Runaway Slaves: Rebels on the Plantation

Runaway Slaves: Rebels on the Plantation

Synopsis

From John Hope Franklin, America's foremost African American historian, comes this groundbreaking analysis of slave resistance and escape. A sweeping panorama of plantation life before the Civil War, this book reveals that slaves frequently rebelled against their masters and ran away from their plantations whenever they could. For generations, important aspects about slave life on the plantations of the American South have remained shrouded. Historians thought, for instance, that slaves were generally pliant and resigned to their roles as human chattel, and that racial violence on the plantation was an aberration. In this precedent setting book, John Hope Franklin and Loren Schweninger demonstrate that, contrary to popular belief, significant numbers of slaves did in fact frequently rebel against their masters and struggled to attain their freedom. By surveying a wealth of documents, such as planters' records, petitions to county courts and state legislatures, and local newspapers, this book shows how slaves resisted, when, where, and how they escaped, where they fled to, how long they remained in hiding, and how they survived away from the plantation. Of equal importance, it examines the reactions of the white slaveholding class, revealing how they marshaled considerable effort to prevent runaways, meted out severe punishments, and established patrols to hunt down escaped slaves. Reflecting a lifetime of thought by our leading authority in African American history, this book provides the key to truly understanding the relationship between slaveholders and the runaways who challenged the system--illuminating as never before the true nature of the South's "most peculiar institution."

Excerpt

Over the years, plantation slavery has been described in many ways. Perhaps the classic description was provided by Ulrich B. Phillips. In his Pulitzer Prize--winning Life and Labor in the Old South, he spoke of the plantation force as "a conscript army" and the plantation as a homestead, a school, a "parish, or perhaps a chapel of ease," a pageant and variety show, and "a matrimonial bureau." Soon historians, including James Hugo Johnston, Harvey Wish, Raymond A. and Alice H. Bauer, and Herbert Aptheker, began to show that there was another way to view slavery. It was becoming clear that the plantation was not the smooth, well-managed operation described by Phillips. Missing from his romantic description were the harsh realities of everyday plantation life, the severe punishments for dereliction of duties, branding, mutilation, stealing, arson, murder, rape, and division of families, including the sale of children. No discussion of plantation life can be complete without a discussion of these and similar matters.

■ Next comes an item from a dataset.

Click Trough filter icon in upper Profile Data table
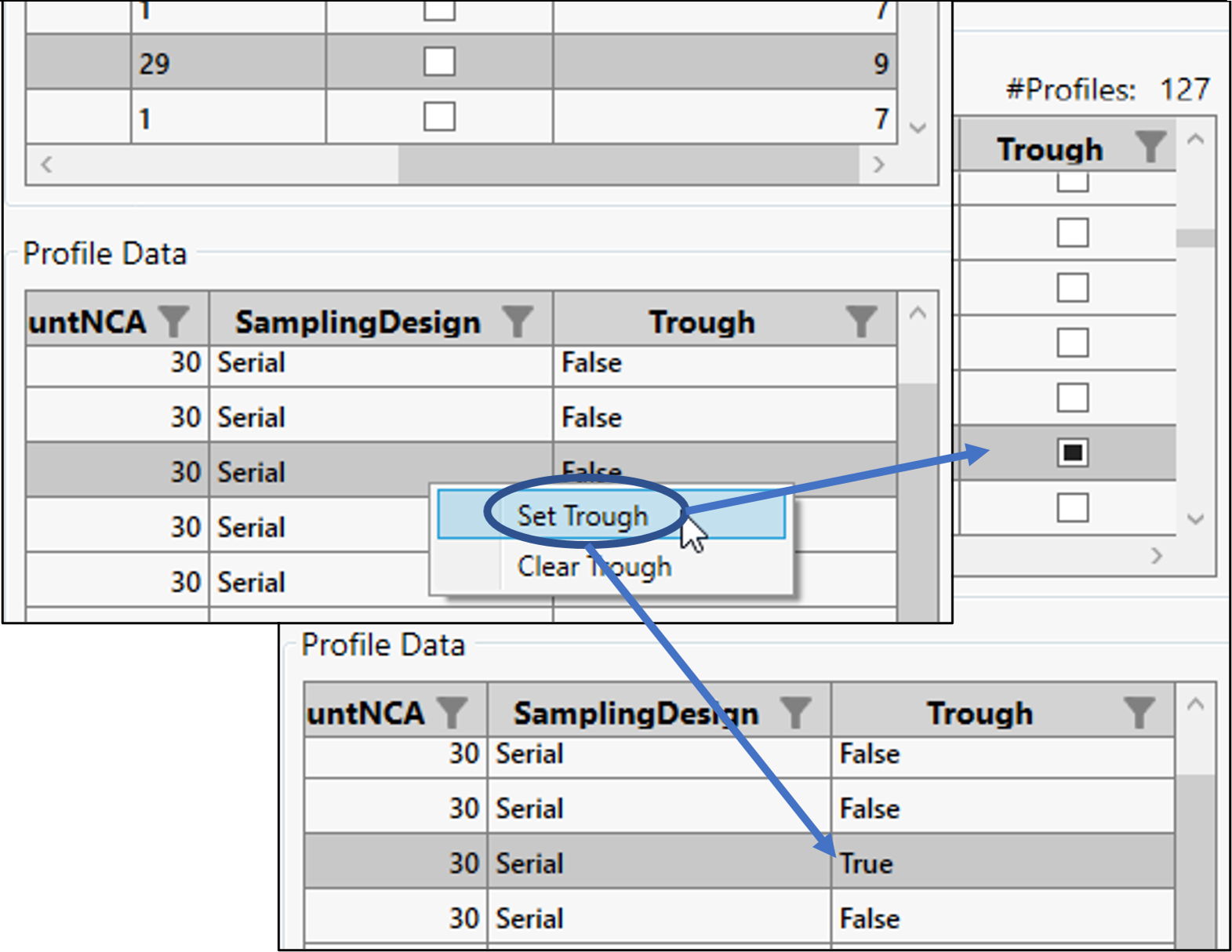The width and height of the screenshot is (1232, 952). tap(861, 322)
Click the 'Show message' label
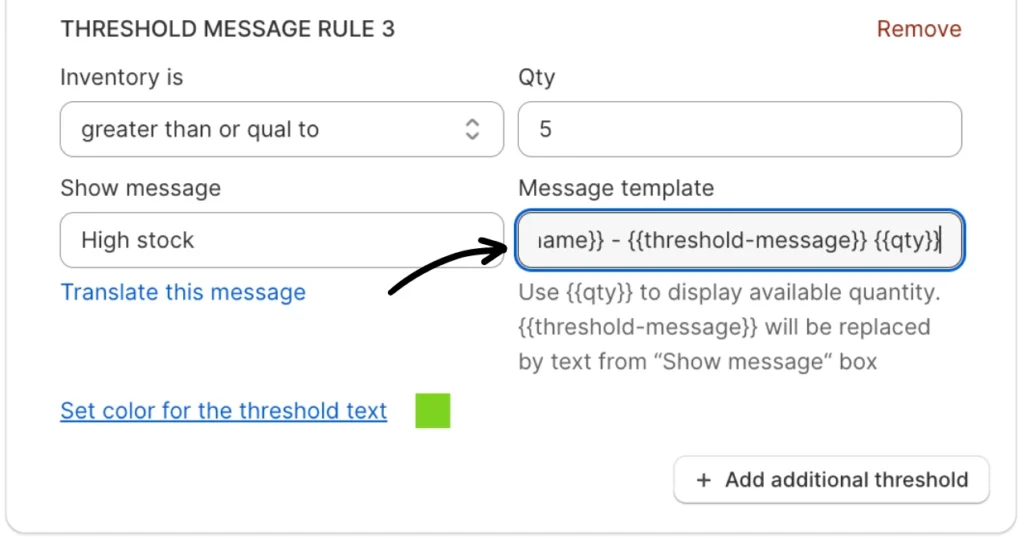The image size is (1024, 538). (140, 188)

Some forty years ago, Kenneth M. Stampp succeeded in correcting earlier descriptions of plantation life such as those set forth by Phillips. He called slaves "a troublesome property" and reminded his readers of the unrest and unhappiness that were all too prevalent even among the most passive slaves. In turn, they retaliated against unreasonable demands by refusing to obey or even running away.

The revisionist trend was not altogether in one direction. In 1959, the psychological model presented by Stanley Elkins in Slavery: A Problem in American Institutional and Intellectual Life portrayed slaves as not unlike Jewish inmates in concentration camps during World War II. In order to survive they developed childlike, loyal, and docile dispositions. Eugene Genovese, among others, found Elkins's model disturbing. He noted that "we must recognize that all psychological models may only be used suggestively for flashes of insight or . . .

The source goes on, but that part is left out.